Posted on 05 Jul 2017

We left the Kagmara Pass camp in the morning and followed the path down the valley which on occasions dipped into the river when it narrowed right down.

A little further on we crossed the river and the path became elevated from the valley bottom and the morning sun racked up the temperature and humidity. At the joining of another valley we descended through the woods to the river had a little of our packed lunch and climbed up through more woodland, passed an army checkpoint and continued down the valley into the village of Hurikot, where our arrival was celebrated with the odd beer (it had been a hot day!).

Losing altitude however seemed to increase the fly population exponentially and several killing sprees were undertaken in our tents.The following morning we left Hurikot on a riverside path which soon started to gain altitude and we passed through several small villages and arable fields with lunch prepared by our crew at a small house by the path. After lunch we continued to the high point of the path and then contoured round on a pleasant woodland track towards another village until it was apparent that the track had ceased to exist following a rockfall.

This was reccied by our Sherpas and it appeared a route existed (partly apparent from the approach of a couple of locals) but the exposure and friable rock meant that a detour was undertaken cutting down into the adjacent stream valley, over a small bridge and steeply up the other side towards the village (this took 1-2hrs in the heat and subsequent rain). The apparent risk presented by the scrambling route was made more apparent by a rockfall very shortly after some of the team had passed through.

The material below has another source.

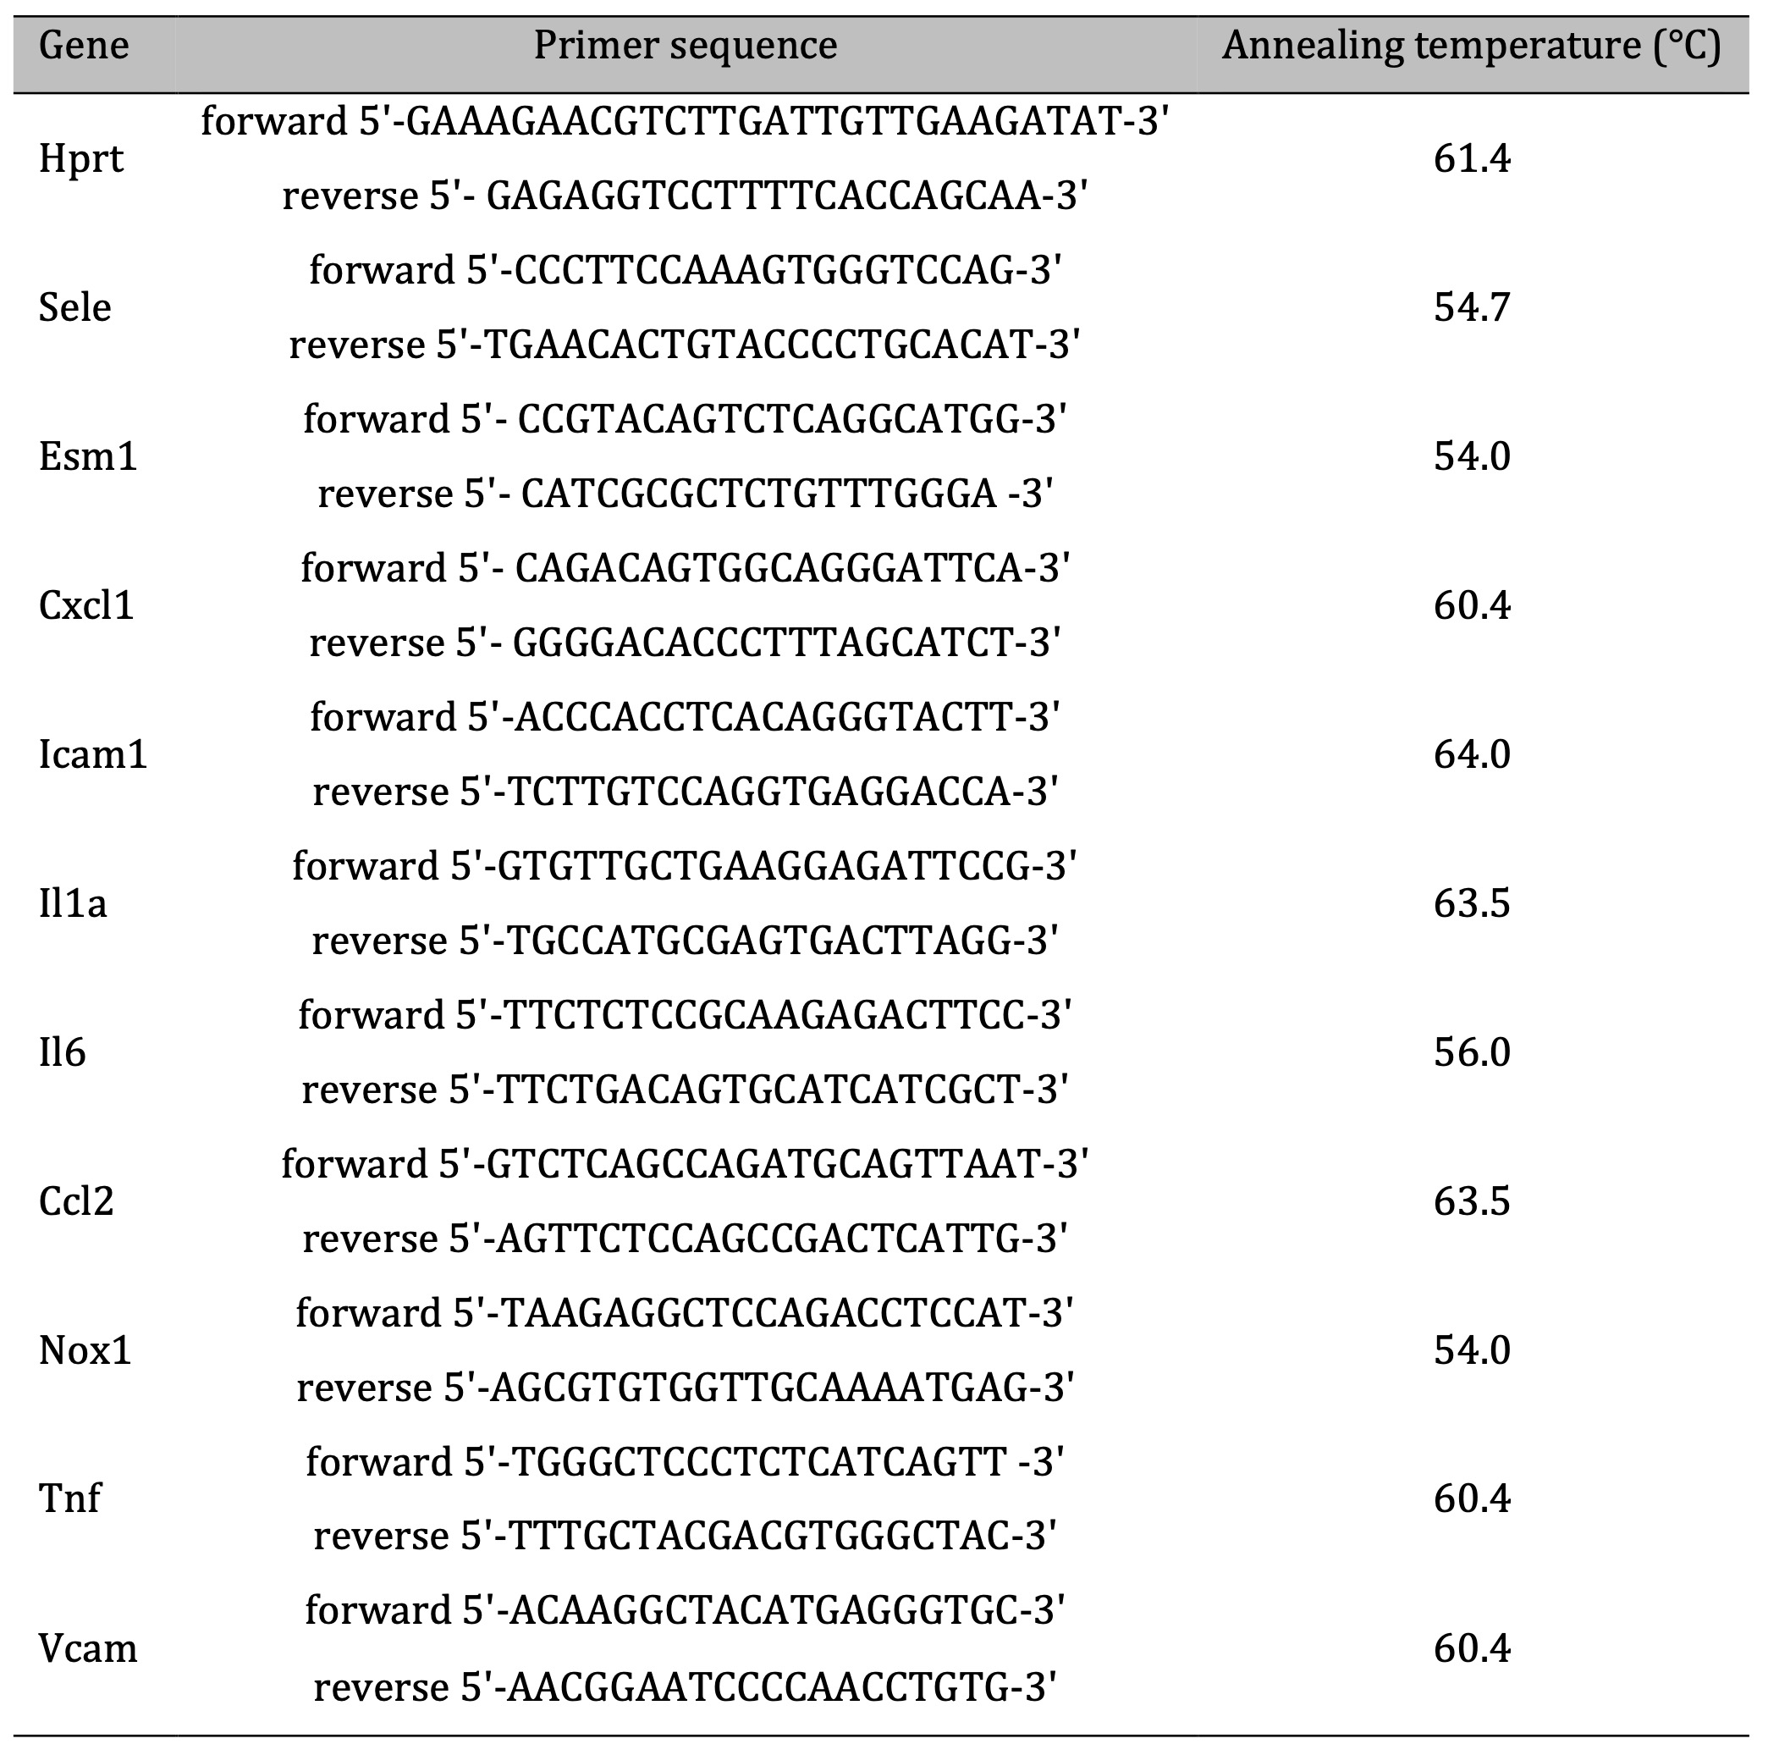
Task: Select the Il1a gene label
Action: click(72, 904)
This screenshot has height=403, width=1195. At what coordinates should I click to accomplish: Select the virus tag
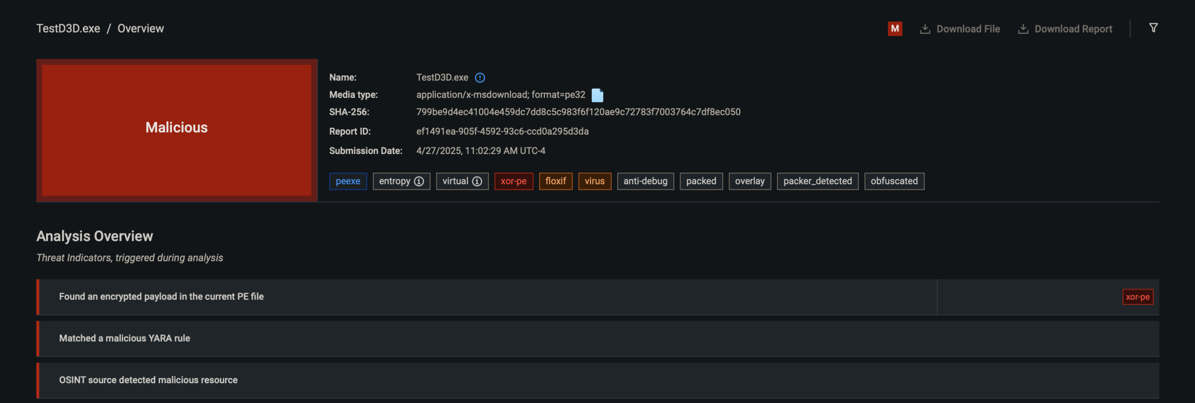pyautogui.click(x=595, y=181)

Once passed the village it started to rain and continued to do so until everyone reached the campsite at Nauli Ghot, a small lodge building wth terraced pitches for tents that were sadly in need of a little gardening with the tallest dock weeds I have ever experienced being the predominant ground cover.

The rain persisted all night and we all retired to out tents a little earlier than usual in the fairly miserable conditions.In the morning it had ceased raining but there was still much low cloud and mist around and we had to ascend a steep slope from the rear of the camp to join a track which eventually led to a small encampment of Yak herders where Nak ( female Yak!) yoghurt was purchased along with some mutton and made a very nice addition to our lunch later in the morning.

We continued to follow the track down the valley through sunshine and showers towards a pleasant riverside campsite at Kudigaon.In the morning we continued to follow the (often quagmired) track towards Jumla through mixed woodland and Alpine pastures and eventually irrigated paddy fields. Lunch was hosted by a local house and we finished up eating on plastic chairs in the middle of the track with the occasion passing motorbike and bemused locals on foot. We arrived an hour or so later to our campsite in the grounds of a hotel adjacent to the local airport.

The following day was a rest day and goods use was made of local facilities including shops, barbers, wifi and hot showers.

It was at this stage unfortunately that Martin became aware of family issues he needed to maintain contact over and Urda had been struggling with an ankle problem meaning both made the decision to withdraw from Stage 7. Martin was one of the three of us who had joined for the full GHT and he will be missed after all this time with us. We hope everything will be ok back home and hope to catch up with him in person or email etc.Today has seen the reduced group leave Jumla, with some new boots for Lakpa Sherpa and some other equipment donated by the departing Martin and Urda. (Boots fit well, nice one Martin).

We followed a track out of Jumla and over a ridge to the north (3,500m) then descended a little way to a grassy Kharka at Khaligaon. The route however took us through near continuous rain and "leechland" with a constant surveillance operation for our footwear where the tenacious little beasts would climb aboard and endeavour to sample our blood supply if they weren't removed or annihilated first (apologies to the squeamish - but Ian's score was 2 leech bites to about 40 of them destroyed).